The portrait of the Watkins family may have been created in late 1893. Ethel Ada Watkins (1891-1963) is between her parents, Ipswich lime merchant Eldred Watkins (c.1861-1952) and Ada Sophia née Pickett (1865-1932). This cabinet print was found in Cambridge and kindly copied by Fading Images webmaster Les Waters (http://fadingimages.uk
This negative number suggests a date at least one year later than 1894, which I believe is indicated by the printer's code (_ Marion Imp. Paris _ _ _) according to the system elucidated by Roger Vaughan (http://www.cartes.freeuk.com/dated/mip.htm
). Marion's registered number for the stock design looks like 41.061. The unidentified lady in this cabinet photograph (bought recently from an eBid seller based near Bristol, in south-western England) closely resembles the next example, obtained from a different source.
This cabinet print appears to date from about 1900, when John White had studios in both Ipswich and Felixstowe. It was in an album of unknown origin, bought last year in Ipswich, containing several unidentified cartes de visite made by John White of 18 Brook Street in the 1890s.
Kelly's 1900 directory of Suffolk locates the studios at 13 Victoria Parade, Felixstowe, and 18 Upper Brook Street, Ipswich. The next edition, dated September 1904, lists John alone at 21 Victoria Parade (possibly the same premises, renumbered, on the western side of the southern section of Hamilton Road, Felixstowe) but John White & Son at 52 Butter Market, Ipswich (adjoining 18 Upper Brook Street). Annual Ipswich street directories from 1899/1900 to 1904 (helpfully checked by the Guildhall Library) all show simply John White at 52 Butter Market, and additionally at 18 Upper Brook Street in the 1899/1900 directory.
An advertisement by John White & Son in the first of Cowell's Handy Guides announced in 1907: "The Felixstowe Studio is now open for the Season." Cowell's Felixstowe directory for 1909 – the year of John's death – places his son Arthur Leslie White (1876-1963) at The Hut, Exeter Road, Walton, and their studio at 21 Hamilton Road (pages 97 & 161) or The Parade (p. 64). "White & Son, Felixstowe and Ipswich" are credited under a photograph of U.D.C. Chairman Frank William Mason on the fifth page of this directory (http://specialcollections.le.ac.uk/cdm/compoundobject/collec...
) but I have yet to see "& Son" appended on any of their cartes de visite, cabinet prints or postcards.

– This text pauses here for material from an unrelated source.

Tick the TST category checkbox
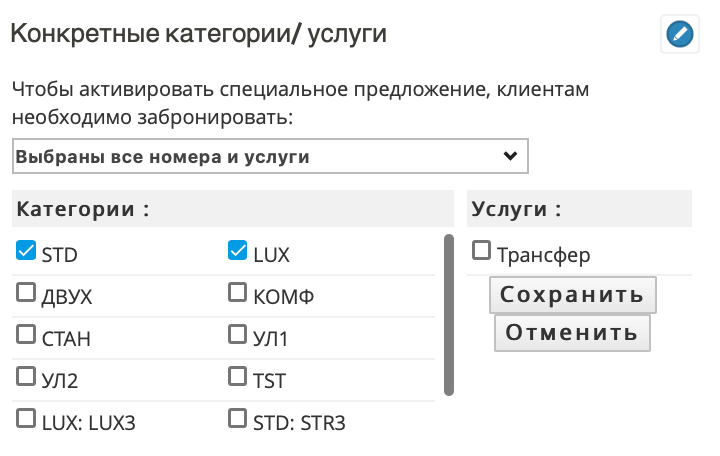Viewport: 720px width, 456px height. click(x=237, y=376)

The business was still named John White & Son as late as 1912 in Kelly's county directory (at 21 Victoria Parade, Felixstowe, while photographic artist Arthur Leslie White was listed at 52 Butter Market, Ipswich). By 1914, in the third edition of Cowell's directory of the Felixstowe area, Arthur's studio was under his own name at 21 Victoria Parade. (No photographer is acknowledged for the portrait of the new Chairman of the Urban District Council, Charles Frederick Fisk, near the front of this edition.)
Although clearly much later than the Victorian period, this 6.5 x 9.5 cm print is from same album as 74814 and is included here to show that Arthur Leslie White (identifiable from his "ALW" monogram) continued to allocate numbers at his studio in Felixstowe from the series used by his father and their Brook Street predecessors in Ipswich.

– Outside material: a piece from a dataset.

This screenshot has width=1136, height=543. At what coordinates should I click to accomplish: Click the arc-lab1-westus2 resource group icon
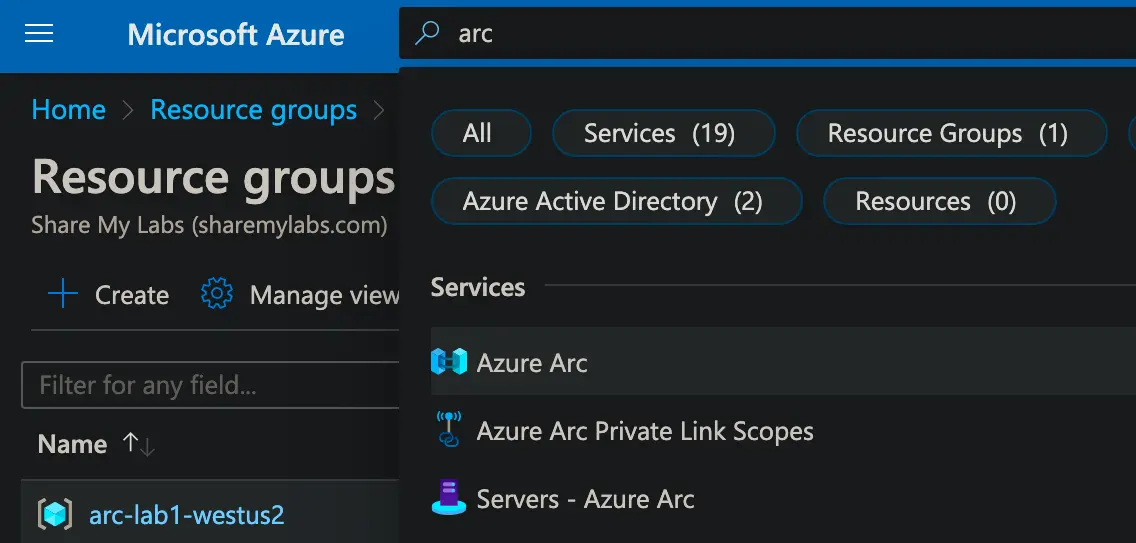[x=55, y=514]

Arthur was probably operating at 21 Victoria Parade (21 Hamilton Road) up to 1922, when he was still listed in Kelly's county directory but had disappeared from the local phone book. His niece Barbara or Betty Birch (1907-1998), who lived nearby, remembered helping him during the summer of 1923 in his shop at the bottom of South Hill, Felixstowe. He may have spent the next five years there, at 47 Undercliff Road West, before moving to the south coast of England. His new seafront premises at Bexhill, Sussex, were requisitioned by the military in 1940, so he returned to Suffolk and ran the Adolphus Tear studio at 2 The Walk, Ipswich, until about 1948. Arthur was certainly there in June 1945, when he was 69 and my mother was 17, as seen on the rear cover of a print numbered 45854. By 1952 he was back in Sussex, living at Willingdon. He died in an Eastbourne nursing home in 1963.